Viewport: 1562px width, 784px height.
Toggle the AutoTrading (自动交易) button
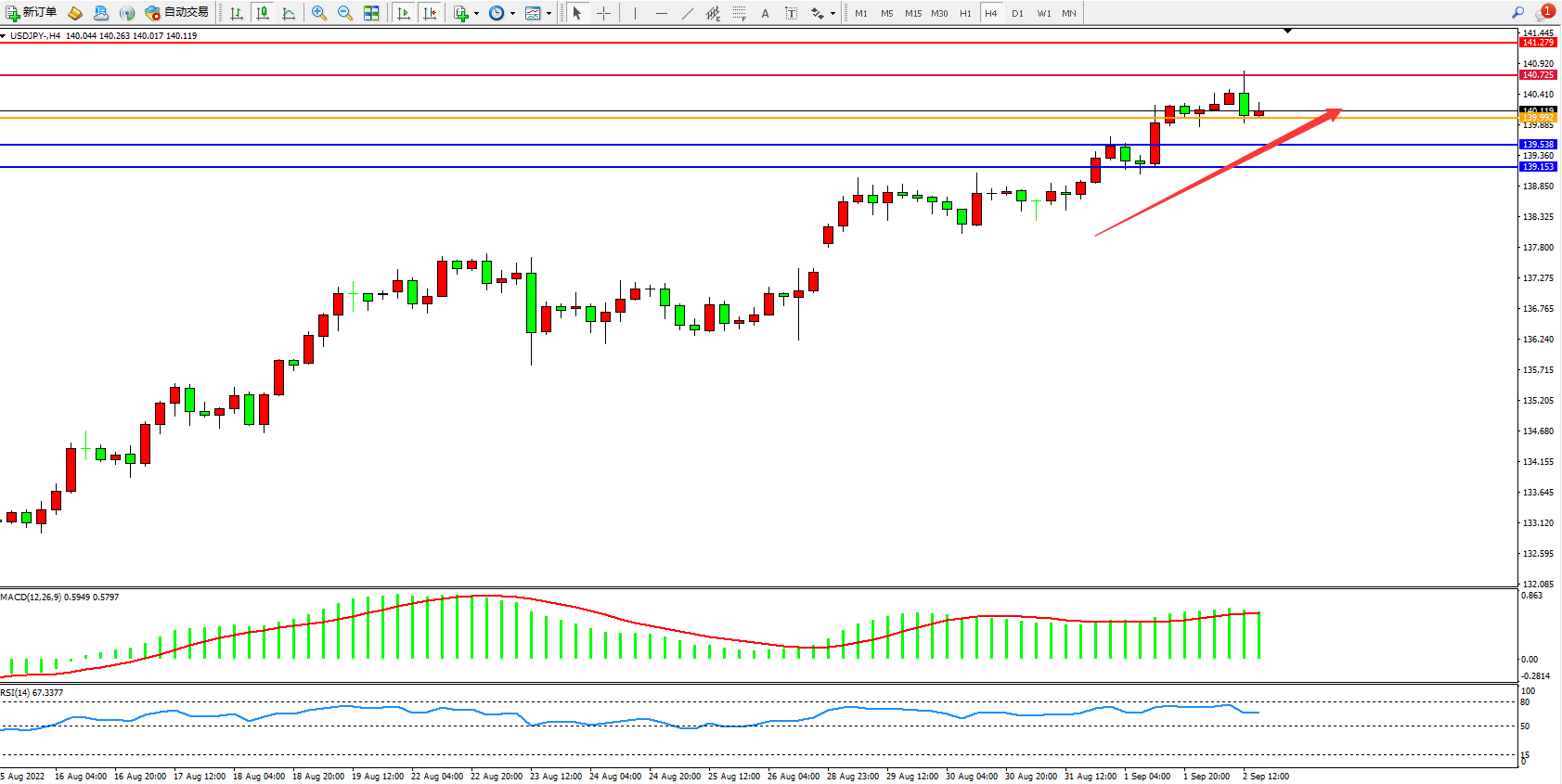(x=177, y=13)
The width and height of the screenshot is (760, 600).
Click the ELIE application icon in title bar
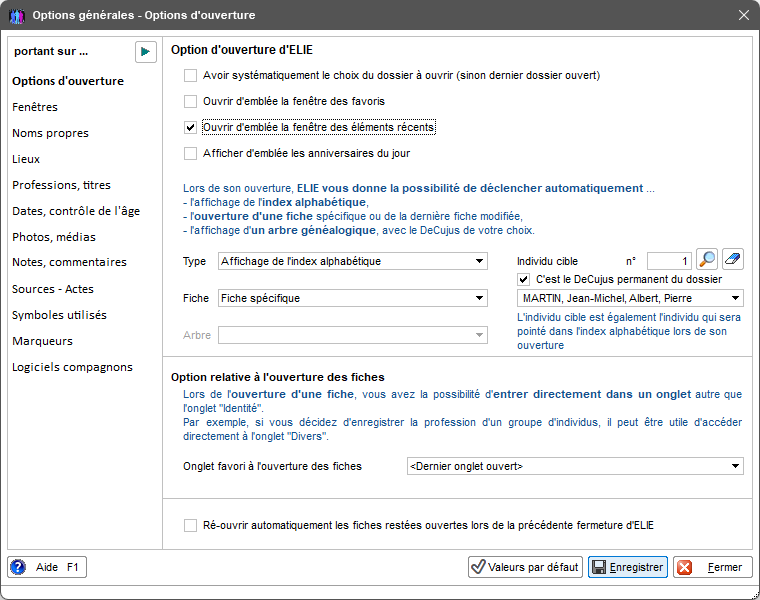coord(17,16)
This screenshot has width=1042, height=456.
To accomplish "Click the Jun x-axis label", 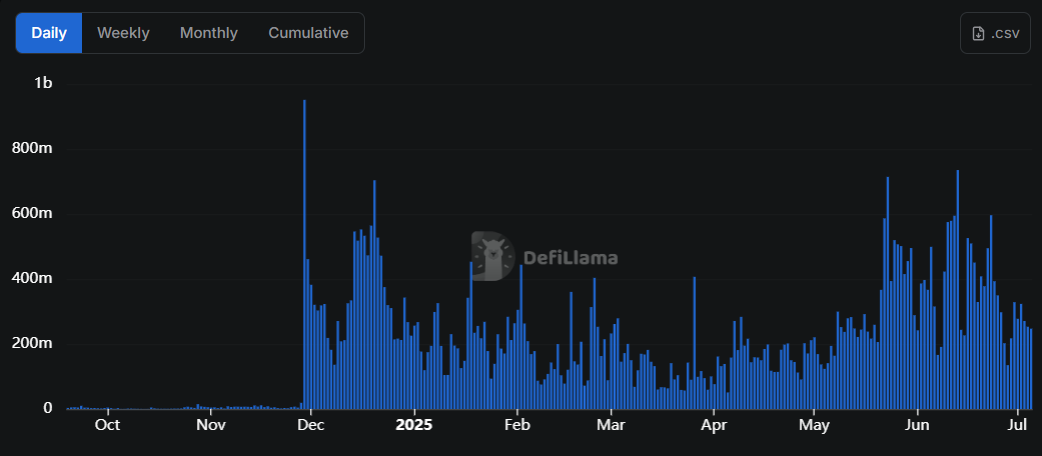I will coord(917,425).
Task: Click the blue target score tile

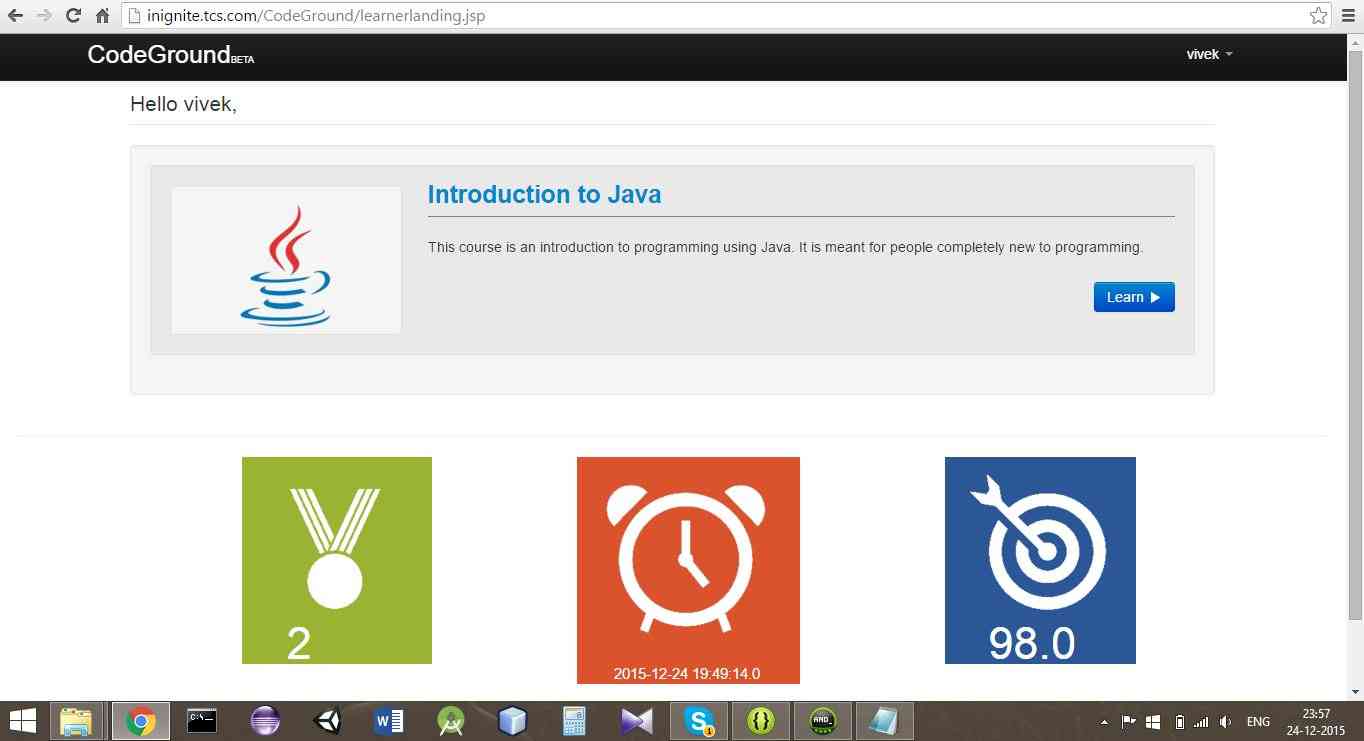Action: pos(1040,560)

******************************

_Description of the task_
Gather each line from the entries above that includes the word "height".

_Result of this exercise_
Viewport: 1562px width, 784px height.
The width and height of the screenshot is (760, 600).
This screenshot has width=1042, height=456.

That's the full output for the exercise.